> INSTRUCTIONS TO FOLLOW
Give back the records in full, with every line exactly as it was.

> DATA FOR PROCESSING
______________________________

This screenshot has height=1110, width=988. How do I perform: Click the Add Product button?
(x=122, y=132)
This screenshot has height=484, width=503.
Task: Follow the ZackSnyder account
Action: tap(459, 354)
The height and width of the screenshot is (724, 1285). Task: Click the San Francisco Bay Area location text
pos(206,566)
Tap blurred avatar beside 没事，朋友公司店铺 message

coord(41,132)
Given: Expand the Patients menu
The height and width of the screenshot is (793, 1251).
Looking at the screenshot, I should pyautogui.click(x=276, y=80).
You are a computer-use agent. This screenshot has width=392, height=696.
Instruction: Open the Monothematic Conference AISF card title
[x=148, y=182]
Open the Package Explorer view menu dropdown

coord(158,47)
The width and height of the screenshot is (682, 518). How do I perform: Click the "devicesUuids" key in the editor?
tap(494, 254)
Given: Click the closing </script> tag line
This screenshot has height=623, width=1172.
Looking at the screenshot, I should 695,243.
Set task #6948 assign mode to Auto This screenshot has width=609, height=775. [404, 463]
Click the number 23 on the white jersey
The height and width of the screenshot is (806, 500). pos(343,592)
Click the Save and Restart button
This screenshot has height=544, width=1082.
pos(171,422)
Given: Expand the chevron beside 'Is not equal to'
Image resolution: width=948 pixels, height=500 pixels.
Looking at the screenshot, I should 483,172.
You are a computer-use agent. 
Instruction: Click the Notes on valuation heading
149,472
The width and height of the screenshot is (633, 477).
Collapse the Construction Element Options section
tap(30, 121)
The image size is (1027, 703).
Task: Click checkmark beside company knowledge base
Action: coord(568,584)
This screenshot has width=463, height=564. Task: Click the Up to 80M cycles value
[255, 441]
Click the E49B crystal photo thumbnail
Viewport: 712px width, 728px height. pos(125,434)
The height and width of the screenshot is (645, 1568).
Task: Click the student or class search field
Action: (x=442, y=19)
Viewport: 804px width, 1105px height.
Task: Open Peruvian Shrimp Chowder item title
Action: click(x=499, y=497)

______________________________

> REPLY
This screenshot has height=1110, width=988. How do I perform: Click the Add Product button?
(x=122, y=132)
This screenshot has height=484, width=503.
Task: Follow the ZackSnyder account
Action: tap(459, 354)
The height and width of the screenshot is (724, 1285). Task: Click the San Francisco Bay Area location text
pos(206,566)
Tap blurred avatar beside 没事，朋友公司店铺 message

coord(41,132)
Given: Expand the Patients menu
The height and width of the screenshot is (793, 1251).
Looking at the screenshot, I should pyautogui.click(x=276, y=80).
You are a computer-use agent. This screenshot has width=392, height=696.
Instruction: Open the Monothematic Conference AISF card title
[x=148, y=182]
Open the Package Explorer view menu dropdown

coord(158,47)
The width and height of the screenshot is (682, 518). How do I perform: Click the "devicesUuids" key in the editor?
tap(494, 254)
Given: Click the closing </script> tag line
This screenshot has height=623, width=1172.
Looking at the screenshot, I should 695,243.
Set task #6948 assign mode to Auto This screenshot has width=609, height=775. [404, 463]
Click the number 23 on the white jersey
The height and width of the screenshot is (806, 500). pos(343,592)
Click the Save and Restart button
This screenshot has height=544, width=1082.
pos(171,422)
Given: Expand the chevron beside 'Is not equal to'
Image resolution: width=948 pixels, height=500 pixels.
Looking at the screenshot, I should 483,172.
You are a computer-use agent. 
Instruction: Click the Notes on valuation heading
149,472
The width and height of the screenshot is (633, 477).
Collapse the Construction Element Options section
tap(30, 121)
The image size is (1027, 703).
Task: Click checkmark beside company knowledge base
Action: coord(568,584)
This screenshot has width=463, height=564. Task: Click the Up to 80M cycles value
[255, 441]
Click the E49B crystal photo thumbnail
Viewport: 712px width, 728px height. pos(125,434)
The height and width of the screenshot is (645, 1568).
Task: Click the student or class search field
Action: (x=442, y=19)
Viewport: 804px width, 1105px height.
Task: Open Peruvian Shrimp Chowder item title
Action: click(x=499, y=497)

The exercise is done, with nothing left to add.